Bu çeşit hadislerin asıl gayesi, sayılan ameller sebebiyle ölümün temennisini meşru kılmak olsaydı, her devirde ölümü temenni etmek meşru olmuş olurdu, zîra bu kötü ameller hiç bir zaman cemiyetlerde eksik olmamış, aksine hep işlenegelmiştir. Söylediğimiz bu hususu te'yid eden bir durum, Ahmed İbnu Hanbel'den kaydettiğimiz rivayetin bir başka veçhinde,   بَادِرُوا بِا‘عْمَالِ سِتّاً 

"Altı kötü iş zuhur etmezden önce hayır amel işlemekte acele edin.." denmiş olmasıdır. Yani o fitneler hatırlatılarak, iyi amele teşvik edilmektedir.

 

ـ2ـ رفي رواية النسائى عن قيس بن أبى حازم قال: ]دَخَلْتُ عَلى خَبَّابٍ وَقَدِ اكْتَوَى في بَطْنِهِ سَبْعاً. وَقَالَ: لَوَْ أنّ رَسولَ اللّه # نَهَانَا أنْ نَدْعُوَ بِالْمَوْتِ لَدَعُوتُ بِهِ[ .

 

2. (980)- Kays İbnu Ebî Hâzım anlayıtor: "Habbâb İbnu Eret (radıyalahu anh)'in yanına girmiştim. Karnından yedi yeri dağlatmıştı. Bana: "Eğer Resûlullah (aleyhissalâtu vesselâm) ölümü taleb etmekten bizi men etmeseydi mutlaka onu taleb ederdim" dedi. [Nesâî, Cenâiz 2, (4, 4); Buharî, Merdâ 19, Da'âvât 30, Rikak 7, Temennî 6; Müslim Zikr 12, (2681).] [1]

 

AÇIKLAMA:

 

Habbâb İbnu Eret (radıyalahu anh) ilk Müslümanlardandır ve müşriklerin işkencelerine en ziyade mâruz kalanlardan biridir. Daha önce de belirttiğimiz üzere, ateş üzerine yatırılmak  gibi ağır işkencelerden aldığı yaralar vücudunda hayat boyu devam eden izler bırakmış, zaman zaman tekrar iltihablanmak gibi durumlar ortaya çıkmıştır. Yukarıdaki rivayet böyle bir durumu aksettirmektedir. Eski  yara yerlerinden açılan iltihabları  dağlatmak yoluyla tedavi ettirmiştir. Bazı rivayetlerde Kays, Habbâb'ın yanına geçmiş olsun ziyareti için geldiğini belirtir.

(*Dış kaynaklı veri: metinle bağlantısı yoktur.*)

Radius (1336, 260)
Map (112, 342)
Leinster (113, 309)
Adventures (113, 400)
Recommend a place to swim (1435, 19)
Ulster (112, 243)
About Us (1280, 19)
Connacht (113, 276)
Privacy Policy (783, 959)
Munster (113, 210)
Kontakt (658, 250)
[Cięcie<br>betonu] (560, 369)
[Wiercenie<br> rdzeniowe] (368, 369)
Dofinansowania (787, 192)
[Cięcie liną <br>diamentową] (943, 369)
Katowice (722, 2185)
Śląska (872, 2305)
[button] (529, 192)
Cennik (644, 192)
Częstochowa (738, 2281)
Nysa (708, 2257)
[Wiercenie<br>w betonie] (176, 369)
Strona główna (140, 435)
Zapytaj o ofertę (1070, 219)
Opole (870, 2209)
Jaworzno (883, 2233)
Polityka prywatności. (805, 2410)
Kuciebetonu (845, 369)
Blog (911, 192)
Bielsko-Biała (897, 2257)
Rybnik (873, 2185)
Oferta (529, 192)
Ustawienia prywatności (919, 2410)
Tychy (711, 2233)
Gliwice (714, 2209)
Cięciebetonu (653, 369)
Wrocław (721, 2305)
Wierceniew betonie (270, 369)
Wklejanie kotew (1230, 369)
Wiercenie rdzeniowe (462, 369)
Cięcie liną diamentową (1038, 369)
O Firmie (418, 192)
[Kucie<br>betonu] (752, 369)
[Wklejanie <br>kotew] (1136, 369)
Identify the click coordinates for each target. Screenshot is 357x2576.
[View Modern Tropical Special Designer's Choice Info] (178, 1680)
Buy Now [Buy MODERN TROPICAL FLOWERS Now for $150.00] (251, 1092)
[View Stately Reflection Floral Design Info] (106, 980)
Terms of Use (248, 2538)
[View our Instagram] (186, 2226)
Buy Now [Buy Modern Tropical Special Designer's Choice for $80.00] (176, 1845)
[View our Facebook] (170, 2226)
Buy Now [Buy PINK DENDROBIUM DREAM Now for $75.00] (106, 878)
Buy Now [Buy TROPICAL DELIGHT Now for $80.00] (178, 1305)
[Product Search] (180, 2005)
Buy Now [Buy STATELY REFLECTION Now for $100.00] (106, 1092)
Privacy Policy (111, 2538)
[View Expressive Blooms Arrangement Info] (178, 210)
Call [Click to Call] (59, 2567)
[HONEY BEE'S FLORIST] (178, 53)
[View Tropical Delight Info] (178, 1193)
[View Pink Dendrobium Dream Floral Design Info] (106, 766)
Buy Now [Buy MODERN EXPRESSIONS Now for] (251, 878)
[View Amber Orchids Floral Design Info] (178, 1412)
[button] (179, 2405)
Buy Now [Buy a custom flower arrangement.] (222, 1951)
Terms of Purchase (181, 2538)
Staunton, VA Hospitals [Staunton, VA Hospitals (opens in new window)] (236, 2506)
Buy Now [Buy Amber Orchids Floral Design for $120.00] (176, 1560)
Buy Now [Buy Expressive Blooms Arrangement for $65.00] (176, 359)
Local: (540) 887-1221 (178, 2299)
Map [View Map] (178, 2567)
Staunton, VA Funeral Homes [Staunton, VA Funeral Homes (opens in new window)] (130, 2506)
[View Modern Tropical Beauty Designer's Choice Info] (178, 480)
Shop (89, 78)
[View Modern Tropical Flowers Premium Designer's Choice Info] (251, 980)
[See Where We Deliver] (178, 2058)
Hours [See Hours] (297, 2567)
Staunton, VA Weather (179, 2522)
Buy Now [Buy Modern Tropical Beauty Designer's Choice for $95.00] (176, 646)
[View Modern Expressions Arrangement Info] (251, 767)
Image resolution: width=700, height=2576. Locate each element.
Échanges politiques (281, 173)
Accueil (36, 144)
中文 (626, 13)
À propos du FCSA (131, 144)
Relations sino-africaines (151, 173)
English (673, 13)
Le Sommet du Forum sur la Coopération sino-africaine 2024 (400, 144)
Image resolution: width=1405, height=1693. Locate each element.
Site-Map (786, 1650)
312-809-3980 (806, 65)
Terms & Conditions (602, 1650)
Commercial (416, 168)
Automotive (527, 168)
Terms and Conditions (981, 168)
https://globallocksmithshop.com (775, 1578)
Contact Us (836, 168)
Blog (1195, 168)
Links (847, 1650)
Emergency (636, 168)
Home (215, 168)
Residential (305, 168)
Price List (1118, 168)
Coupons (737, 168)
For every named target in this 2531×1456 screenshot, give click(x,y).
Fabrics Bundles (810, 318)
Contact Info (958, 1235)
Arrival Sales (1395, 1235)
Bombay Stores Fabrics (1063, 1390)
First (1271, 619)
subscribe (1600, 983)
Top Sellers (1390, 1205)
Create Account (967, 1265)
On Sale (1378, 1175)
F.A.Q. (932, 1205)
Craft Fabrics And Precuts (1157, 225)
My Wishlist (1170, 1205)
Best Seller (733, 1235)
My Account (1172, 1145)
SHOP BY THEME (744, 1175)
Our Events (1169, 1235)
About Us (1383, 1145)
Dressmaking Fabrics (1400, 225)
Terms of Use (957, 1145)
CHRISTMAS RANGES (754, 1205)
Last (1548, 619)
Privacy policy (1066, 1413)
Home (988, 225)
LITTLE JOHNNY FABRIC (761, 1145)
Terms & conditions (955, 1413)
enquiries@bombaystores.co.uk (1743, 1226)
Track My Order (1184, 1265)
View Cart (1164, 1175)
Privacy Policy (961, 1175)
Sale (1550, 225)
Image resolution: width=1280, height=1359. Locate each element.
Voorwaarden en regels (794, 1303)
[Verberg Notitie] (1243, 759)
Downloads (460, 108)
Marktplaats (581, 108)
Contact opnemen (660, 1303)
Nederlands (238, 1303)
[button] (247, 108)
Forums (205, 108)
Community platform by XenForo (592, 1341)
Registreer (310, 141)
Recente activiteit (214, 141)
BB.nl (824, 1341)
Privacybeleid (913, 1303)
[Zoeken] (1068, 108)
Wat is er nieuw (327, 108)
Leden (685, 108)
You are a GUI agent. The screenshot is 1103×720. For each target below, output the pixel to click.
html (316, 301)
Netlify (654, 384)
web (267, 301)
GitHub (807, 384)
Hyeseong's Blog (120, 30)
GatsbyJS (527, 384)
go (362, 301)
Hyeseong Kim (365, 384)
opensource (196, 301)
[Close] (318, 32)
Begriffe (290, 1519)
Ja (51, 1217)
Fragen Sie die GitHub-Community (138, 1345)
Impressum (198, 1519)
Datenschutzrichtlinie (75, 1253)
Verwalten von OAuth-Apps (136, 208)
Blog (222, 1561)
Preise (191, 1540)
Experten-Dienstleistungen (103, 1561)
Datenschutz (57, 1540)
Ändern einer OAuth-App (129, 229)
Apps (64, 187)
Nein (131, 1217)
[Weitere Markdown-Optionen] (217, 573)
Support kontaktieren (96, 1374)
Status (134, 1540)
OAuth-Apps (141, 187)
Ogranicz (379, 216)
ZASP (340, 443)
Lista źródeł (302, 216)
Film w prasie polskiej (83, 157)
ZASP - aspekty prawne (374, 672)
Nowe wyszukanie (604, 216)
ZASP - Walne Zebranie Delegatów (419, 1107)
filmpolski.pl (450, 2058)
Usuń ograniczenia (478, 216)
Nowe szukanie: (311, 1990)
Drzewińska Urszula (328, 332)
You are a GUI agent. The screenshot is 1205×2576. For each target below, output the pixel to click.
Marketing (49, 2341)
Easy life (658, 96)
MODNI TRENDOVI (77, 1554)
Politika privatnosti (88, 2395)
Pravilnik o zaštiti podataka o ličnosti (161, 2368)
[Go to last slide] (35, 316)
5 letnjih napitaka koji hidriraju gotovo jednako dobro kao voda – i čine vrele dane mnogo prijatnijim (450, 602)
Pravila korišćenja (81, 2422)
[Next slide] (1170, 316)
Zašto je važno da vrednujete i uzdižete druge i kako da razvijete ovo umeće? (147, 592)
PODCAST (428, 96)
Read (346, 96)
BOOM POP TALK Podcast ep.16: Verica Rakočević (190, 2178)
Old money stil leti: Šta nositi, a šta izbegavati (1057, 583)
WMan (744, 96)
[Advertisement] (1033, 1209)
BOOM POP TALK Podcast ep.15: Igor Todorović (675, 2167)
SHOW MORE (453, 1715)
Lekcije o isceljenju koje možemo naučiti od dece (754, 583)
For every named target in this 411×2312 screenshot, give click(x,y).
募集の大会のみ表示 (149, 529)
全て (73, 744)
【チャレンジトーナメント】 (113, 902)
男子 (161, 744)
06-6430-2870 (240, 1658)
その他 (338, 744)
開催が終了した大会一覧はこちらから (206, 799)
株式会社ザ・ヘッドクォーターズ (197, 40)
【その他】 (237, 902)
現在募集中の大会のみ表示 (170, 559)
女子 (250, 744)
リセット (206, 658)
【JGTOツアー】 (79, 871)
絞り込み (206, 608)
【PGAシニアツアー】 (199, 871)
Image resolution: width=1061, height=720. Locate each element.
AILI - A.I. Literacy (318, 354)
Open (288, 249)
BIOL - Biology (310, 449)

Önceki rivayette olduğu gibi, burada da ölüm temennisinin yasaklanmış olduğunu görmekteyiz. Habbâb (radıyalahu anh) başka rivayetlerde daha sarîh olarak çekilen maddî sıkıntıları da tasvir ederek, "O sıkıntılar tahammül edilemeyecek kadar ağırdı. Resûlullah yasaklamamış olsaydı, ölümü temenni ederdik" demek istemektedir.

Şu sözler ona aittir: "Ben Resûlullah'ın ashabından, benim çektiğim kadar belâ çeken bir başkasını bilmiyorum." "Resûlullah zamanında tek dirhem bulamazken, (şimdi) evin bir köşesinde kırk bin dirhemim var..." [2]


 

[1] İbrahim Canan, Kutub-i Sitte Tercüme ve Şerhi, Akçağ Yayınları:5/7-8.

[2] İbrahim Canan, Kutub-i Sitte Tercüme ve Şerhi, Akçağ Yayınları:5/9.


 


[1] İbrahim Canan, Kutub-i Sitte Tercüme ve Şerhi, Akçağ Yayınları:5/5.

[2] İbrahim Canan, Kutub-i Sitte Tercüme ve Şerhi, Akçağ Yayınları:5/5-7.